Investigate Alert Storms
Updated: May 22, 2009
Applies To: Operations Manager 2007 R2, Operations Manager 2007 SP1
A large and sudden increase in the number of alerts is called an alert storm. An alert storm can be a symptom of massive changes of some kind within your management group, such as the catastrophic failure of networks. An alert storm can also be a symptom of configuration issues within Microsoft System Center Operations Manager 2007.
Installing new or updated management packs can give rise to an alert storm. Monitors in a management pack begin working as soon as the management pack has been imported. Use best practices in importing management packs to minimize alert storms.
Finding Alert Storms
For general, real-time monitoring of alerts, use the Active Alerts view. Make sure Scope is not active and hiding alerts.
Check for large numbers of alerts when your network undergoes changes. Monitor closely when you install a new management pack.
Operations Manager 2007 offers reports that can be useful in identifying alert storms. From an Operations console with access to a reporting server, look at the Microsoft Generic Report Library. The reports Most Common Alerts and Most Common Events help identify high-volume alerts.
Modifying Monitors and Rules
If you are getting a large number of alerts that do not point to issues in your managed systems, you need to modify the monitors or rules that create those alerts.
View active alert details in the Monitoring pane. Alert Details specifies the monitor or rule for an alert.

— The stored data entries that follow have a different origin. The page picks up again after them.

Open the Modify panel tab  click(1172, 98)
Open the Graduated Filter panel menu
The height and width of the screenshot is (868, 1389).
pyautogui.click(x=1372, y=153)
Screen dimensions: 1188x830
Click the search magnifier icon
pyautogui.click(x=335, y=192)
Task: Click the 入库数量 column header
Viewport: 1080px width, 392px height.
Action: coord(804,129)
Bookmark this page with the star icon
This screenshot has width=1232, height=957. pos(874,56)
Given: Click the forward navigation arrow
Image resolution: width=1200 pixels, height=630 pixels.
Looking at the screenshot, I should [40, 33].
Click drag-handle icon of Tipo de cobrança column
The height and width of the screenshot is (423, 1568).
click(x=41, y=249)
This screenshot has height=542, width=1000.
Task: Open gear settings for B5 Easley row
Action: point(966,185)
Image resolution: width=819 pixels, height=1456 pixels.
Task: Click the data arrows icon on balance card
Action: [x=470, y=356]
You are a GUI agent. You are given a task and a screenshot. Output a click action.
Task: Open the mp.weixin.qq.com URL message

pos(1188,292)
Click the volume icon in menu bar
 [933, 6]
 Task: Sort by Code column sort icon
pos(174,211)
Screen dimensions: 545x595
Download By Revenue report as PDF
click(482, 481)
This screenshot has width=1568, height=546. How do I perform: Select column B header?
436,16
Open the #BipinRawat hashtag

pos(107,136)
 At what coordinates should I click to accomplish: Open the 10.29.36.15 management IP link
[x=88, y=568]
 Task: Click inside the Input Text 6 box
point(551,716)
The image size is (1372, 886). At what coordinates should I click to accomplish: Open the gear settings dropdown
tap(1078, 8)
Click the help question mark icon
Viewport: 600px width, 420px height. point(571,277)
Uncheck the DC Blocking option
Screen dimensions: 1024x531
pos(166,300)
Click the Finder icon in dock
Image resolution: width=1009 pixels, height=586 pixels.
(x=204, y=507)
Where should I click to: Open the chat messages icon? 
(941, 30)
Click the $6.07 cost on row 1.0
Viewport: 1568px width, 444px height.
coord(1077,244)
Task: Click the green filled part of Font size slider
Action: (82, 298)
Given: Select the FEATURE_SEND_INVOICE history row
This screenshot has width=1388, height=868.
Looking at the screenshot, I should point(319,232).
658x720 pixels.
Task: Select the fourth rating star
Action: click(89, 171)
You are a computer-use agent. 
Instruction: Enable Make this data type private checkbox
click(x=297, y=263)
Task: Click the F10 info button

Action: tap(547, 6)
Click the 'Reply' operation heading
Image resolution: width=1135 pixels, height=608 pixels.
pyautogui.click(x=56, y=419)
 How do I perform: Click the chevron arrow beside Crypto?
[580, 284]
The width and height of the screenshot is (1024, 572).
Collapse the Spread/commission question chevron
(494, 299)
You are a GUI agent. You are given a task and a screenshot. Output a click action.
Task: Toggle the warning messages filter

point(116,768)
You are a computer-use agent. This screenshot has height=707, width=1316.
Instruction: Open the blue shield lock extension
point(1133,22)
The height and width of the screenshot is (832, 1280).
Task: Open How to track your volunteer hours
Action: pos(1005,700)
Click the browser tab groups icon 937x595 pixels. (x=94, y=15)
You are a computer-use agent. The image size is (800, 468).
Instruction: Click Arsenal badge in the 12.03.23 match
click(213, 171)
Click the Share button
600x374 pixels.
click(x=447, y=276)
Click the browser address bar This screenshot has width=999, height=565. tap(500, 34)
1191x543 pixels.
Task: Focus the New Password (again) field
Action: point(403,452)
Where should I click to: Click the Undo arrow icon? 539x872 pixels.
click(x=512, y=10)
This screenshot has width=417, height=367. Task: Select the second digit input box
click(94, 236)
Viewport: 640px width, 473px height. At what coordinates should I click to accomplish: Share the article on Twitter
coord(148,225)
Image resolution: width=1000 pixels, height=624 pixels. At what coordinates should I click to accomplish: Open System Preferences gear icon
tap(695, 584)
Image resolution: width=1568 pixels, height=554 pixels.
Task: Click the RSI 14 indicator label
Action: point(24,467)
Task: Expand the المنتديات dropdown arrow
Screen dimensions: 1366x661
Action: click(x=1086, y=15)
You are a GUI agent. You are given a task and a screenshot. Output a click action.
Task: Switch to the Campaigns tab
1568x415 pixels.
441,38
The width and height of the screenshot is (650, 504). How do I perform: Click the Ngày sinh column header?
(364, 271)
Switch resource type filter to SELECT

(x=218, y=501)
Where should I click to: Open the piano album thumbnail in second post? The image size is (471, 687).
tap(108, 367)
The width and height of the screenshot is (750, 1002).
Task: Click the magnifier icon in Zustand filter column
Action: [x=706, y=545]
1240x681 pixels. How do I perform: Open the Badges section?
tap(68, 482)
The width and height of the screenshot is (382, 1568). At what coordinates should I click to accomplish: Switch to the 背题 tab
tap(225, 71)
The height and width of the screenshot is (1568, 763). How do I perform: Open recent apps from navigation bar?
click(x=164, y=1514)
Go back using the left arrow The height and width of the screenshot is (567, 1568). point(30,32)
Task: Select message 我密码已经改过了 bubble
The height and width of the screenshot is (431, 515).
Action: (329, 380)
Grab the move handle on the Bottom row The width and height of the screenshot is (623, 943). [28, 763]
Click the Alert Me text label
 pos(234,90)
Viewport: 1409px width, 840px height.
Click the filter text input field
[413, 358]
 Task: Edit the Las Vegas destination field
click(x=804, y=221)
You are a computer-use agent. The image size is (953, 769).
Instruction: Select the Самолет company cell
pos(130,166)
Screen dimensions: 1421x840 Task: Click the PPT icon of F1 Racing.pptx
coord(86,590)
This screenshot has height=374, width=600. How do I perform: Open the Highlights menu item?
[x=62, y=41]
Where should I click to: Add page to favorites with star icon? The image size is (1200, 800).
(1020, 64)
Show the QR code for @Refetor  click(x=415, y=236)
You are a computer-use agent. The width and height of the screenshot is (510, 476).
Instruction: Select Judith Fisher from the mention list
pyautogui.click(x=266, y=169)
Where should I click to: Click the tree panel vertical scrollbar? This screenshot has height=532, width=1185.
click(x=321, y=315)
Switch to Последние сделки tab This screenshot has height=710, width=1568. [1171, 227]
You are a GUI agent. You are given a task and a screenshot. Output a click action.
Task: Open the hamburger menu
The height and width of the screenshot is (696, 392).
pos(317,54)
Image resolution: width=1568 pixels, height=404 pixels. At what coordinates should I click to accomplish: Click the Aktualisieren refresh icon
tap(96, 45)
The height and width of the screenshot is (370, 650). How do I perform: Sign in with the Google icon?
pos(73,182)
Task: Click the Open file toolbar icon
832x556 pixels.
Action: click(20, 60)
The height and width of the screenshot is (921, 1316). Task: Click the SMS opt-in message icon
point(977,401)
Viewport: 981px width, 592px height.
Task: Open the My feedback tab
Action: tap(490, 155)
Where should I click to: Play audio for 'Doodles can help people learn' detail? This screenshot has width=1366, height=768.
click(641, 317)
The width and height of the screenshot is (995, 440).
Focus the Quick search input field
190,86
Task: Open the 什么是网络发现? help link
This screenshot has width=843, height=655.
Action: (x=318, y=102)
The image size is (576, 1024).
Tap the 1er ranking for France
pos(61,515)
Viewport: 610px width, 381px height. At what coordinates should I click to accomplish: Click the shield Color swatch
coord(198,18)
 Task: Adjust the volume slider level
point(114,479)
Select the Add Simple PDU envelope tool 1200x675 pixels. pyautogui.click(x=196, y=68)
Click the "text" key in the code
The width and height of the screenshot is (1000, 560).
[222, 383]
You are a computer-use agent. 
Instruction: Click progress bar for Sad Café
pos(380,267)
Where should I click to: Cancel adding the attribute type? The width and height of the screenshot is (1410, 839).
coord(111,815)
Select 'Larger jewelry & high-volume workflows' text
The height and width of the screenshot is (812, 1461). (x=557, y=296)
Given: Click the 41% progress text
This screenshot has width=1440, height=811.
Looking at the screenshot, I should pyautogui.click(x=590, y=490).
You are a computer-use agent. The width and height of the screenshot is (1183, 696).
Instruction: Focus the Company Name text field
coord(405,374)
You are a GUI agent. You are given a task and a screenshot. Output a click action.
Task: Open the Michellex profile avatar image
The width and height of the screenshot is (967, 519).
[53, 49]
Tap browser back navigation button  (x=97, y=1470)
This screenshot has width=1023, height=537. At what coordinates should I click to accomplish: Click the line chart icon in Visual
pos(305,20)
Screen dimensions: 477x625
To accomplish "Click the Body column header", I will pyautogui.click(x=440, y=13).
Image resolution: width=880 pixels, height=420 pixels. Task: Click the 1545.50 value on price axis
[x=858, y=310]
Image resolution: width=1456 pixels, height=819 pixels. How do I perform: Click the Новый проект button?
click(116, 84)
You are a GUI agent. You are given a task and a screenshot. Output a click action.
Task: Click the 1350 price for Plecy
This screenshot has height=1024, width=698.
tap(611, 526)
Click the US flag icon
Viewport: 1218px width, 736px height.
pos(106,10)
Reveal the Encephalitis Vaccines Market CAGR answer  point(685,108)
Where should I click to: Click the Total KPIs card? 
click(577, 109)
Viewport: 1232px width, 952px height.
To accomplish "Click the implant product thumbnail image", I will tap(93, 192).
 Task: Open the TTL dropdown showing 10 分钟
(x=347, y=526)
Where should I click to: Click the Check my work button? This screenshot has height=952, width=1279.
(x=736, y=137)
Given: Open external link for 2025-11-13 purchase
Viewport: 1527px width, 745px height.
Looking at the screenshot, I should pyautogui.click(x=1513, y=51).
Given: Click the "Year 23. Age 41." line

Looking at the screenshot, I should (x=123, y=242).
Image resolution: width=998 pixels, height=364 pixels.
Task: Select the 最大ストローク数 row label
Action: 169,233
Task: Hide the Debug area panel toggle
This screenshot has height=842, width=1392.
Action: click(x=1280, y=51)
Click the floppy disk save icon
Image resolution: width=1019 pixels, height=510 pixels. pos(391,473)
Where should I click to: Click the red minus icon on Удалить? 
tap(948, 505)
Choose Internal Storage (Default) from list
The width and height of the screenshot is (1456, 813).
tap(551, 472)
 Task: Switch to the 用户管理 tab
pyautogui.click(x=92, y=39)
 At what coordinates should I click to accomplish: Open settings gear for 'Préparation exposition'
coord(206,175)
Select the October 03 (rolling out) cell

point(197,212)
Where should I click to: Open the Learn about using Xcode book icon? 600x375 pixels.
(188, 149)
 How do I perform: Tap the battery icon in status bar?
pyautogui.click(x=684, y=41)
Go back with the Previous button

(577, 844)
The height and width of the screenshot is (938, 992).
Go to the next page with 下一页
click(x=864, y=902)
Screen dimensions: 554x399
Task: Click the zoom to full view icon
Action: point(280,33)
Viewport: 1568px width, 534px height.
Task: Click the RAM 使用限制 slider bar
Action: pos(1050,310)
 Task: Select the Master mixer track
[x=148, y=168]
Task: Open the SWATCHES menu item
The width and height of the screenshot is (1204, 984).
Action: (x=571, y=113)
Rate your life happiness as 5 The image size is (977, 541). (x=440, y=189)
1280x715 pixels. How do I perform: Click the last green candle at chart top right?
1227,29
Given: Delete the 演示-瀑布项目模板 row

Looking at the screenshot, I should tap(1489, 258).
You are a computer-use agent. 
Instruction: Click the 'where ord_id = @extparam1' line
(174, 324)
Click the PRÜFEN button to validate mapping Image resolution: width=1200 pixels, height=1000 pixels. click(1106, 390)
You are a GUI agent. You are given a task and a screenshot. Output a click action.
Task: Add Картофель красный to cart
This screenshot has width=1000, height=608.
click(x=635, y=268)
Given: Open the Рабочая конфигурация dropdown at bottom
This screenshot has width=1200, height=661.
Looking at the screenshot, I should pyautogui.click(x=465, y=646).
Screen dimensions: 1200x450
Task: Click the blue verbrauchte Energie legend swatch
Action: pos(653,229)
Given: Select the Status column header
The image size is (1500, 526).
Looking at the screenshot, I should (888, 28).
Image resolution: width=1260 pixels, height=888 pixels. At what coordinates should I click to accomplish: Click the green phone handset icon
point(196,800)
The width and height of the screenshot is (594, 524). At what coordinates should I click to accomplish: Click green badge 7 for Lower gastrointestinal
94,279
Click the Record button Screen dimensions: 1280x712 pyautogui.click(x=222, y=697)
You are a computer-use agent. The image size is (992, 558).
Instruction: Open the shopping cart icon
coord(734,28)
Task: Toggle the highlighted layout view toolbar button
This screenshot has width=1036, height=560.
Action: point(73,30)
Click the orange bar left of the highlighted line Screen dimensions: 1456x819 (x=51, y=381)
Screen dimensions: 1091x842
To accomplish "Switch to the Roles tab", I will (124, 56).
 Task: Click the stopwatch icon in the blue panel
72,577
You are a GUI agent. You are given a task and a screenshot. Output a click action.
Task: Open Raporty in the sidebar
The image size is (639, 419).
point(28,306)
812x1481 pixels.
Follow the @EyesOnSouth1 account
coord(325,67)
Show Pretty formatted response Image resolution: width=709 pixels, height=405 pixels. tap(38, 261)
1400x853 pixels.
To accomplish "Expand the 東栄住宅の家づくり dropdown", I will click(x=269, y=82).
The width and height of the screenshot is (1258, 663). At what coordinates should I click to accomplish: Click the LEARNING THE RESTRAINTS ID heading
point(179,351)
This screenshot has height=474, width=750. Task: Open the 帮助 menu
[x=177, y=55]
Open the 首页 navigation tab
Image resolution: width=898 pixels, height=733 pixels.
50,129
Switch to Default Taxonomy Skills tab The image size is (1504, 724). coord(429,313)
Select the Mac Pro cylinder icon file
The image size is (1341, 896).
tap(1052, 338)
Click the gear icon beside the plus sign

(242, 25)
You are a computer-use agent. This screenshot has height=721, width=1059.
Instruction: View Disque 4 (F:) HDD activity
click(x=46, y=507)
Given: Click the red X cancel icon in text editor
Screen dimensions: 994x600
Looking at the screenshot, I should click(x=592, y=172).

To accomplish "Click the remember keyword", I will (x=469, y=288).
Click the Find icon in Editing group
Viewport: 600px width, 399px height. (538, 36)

Modify the monitor using overrides. The procedure for overriding rules is the same as for monitors. See how your overrides affect the amount of alerts and continue to fine-tune the monitors as necessary.
About Suppressed Alerts
Rules offer the option of suppressing duplicate alerts. A suppressed alert is not displayed in the Operations console.
Operations Manager 2007 suppresses only duplicate alerts as defined by the alert suppression criteria. Fields stated in the suppression criteria must be identical for the alert to be considered a duplicate and suppressed. An alert must be created by the same rule and be unresolved to be considered a duplicate.